In a dataset, if the _______ is zero, then all the numbers in the set are the same.
- Mean
- Range
- Standard Deviation
- Variance
If the variance of a dataset is zero, then all the numbers in the set are the same. Variance measures how far a set of numbers is spread out from their average value. If all the numbers in the dataset are identical, there would be no dispersion and the variance would be zero.
What does a Spearman’s Rank Correlation coefficient of 0 indicate?
- Data cannot be ranked
- No correlation
- Perfect negative correlation
- Perfect positive correlation
A Spearman’s Rank Correlation coefficient of 0 indicates that there is no correlation, meaning changes in one variable do not correspond to changes in the other variable.
How can undercoverage bias occur during sampling?
- By including every individual in the population in the sample
- By not including certain segments of the population in the sample
- By selecting too large of a sample
- By selecting too small of a sample
Undercoverage bias can occur during sampling if certain segments of the population are not included in the sample or are represented less than they should be. This can result in a sample that is not representative of the population, leading to biased estimates.
The Z-score and T-score are both types of _______ scores, which measure the number of standard deviations an observation is from the mean.
- mean
- median
- standard
- variance
The Z-score and T-score are both types of standard scores. They measure the number of standard deviations an observation or statistic is from the mean.
A ________ ANOVA is used when we have two independent variables and want to understand if there is an interaction between them.
- Factorial
- One-way
- Three-way
- Two-way
A two-way ANOVA is used when there are two independent variables. This type of ANOVA assesses the main effects of each independent variable and the interaction effect between the variables.
Can Pearson's Correlation Coefficient determine causality?
- No, never
- Yes, always
- Yes, but additional information is required
- Yes, but only if the coefficient is 1 or -1
No, Pearson's Correlation Coefficient cannot determine causality. It can only measure the degree of linear correlation between two variables. While two variables may be correlated, it does not mean that changes in one variable cause changes in the other. Correlation does not imply causation.

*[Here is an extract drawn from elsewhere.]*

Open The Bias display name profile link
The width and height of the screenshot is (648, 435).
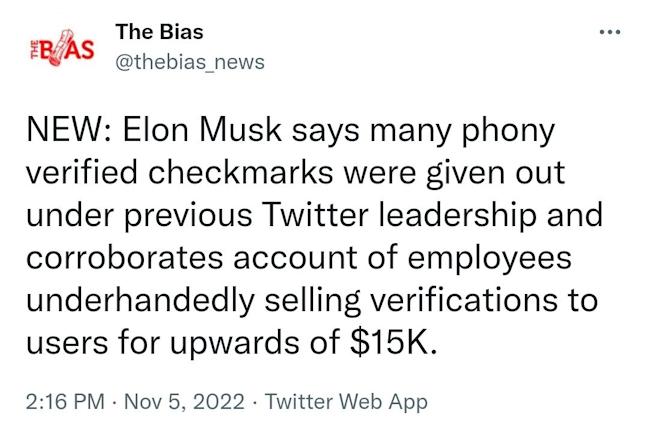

What does the range of a dataset represent?
- The average value
- The middle value
- The most frequent value
- The spread of the data
The range of a dataset is a measure of dispersion, representing the total spread of values in the dataset. It is calculated by subtracting the smallest value from the largest value in the dataset.

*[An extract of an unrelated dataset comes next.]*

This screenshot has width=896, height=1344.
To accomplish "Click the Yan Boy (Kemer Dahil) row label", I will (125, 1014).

The _________ states that the sampling distribution of the sample means approaches a normal distribution as the sample size gets larger—no matter what the shape of the population distribution.
- Central Limit Theorem
- Law of Large Numbers
- Probability Rule
- Sampling Distribution
The Central Limit Theorem states that the sampling distribution of the sample means approaches a normal distribution as the sample size gets larger—no matter what the shape of the population distribution. This allows us to apply normal probability calculations to situations that might not initially seem appropriate for them.
________ is a measure of asymmetry of a probability distribution.
- Mean
- Median
- Mode
- Skewness
Skewness is a measure of the asymmetry of a probability distribution about its mean. It quantifies the direction and extent of skew (departure from horizontal symmetry) in the data.
What is the difference between frequentist and Bayesian statistics?
- Bayesians use Bayes' theorem, frequentists do not
- Frequentists believe in probability and Bayesians do not
- Frequentists interpret probability as a long-run frequency, Bayesians as a degree of belief
- There is no difference
Frequentist statistics interprets probability as the long-run frequency of events, whereas Bayesian statistics interprets probability as a degree of belief or as subjective probability. The Bayesian approach uses Bayes' theorem to update probabilities based on new data.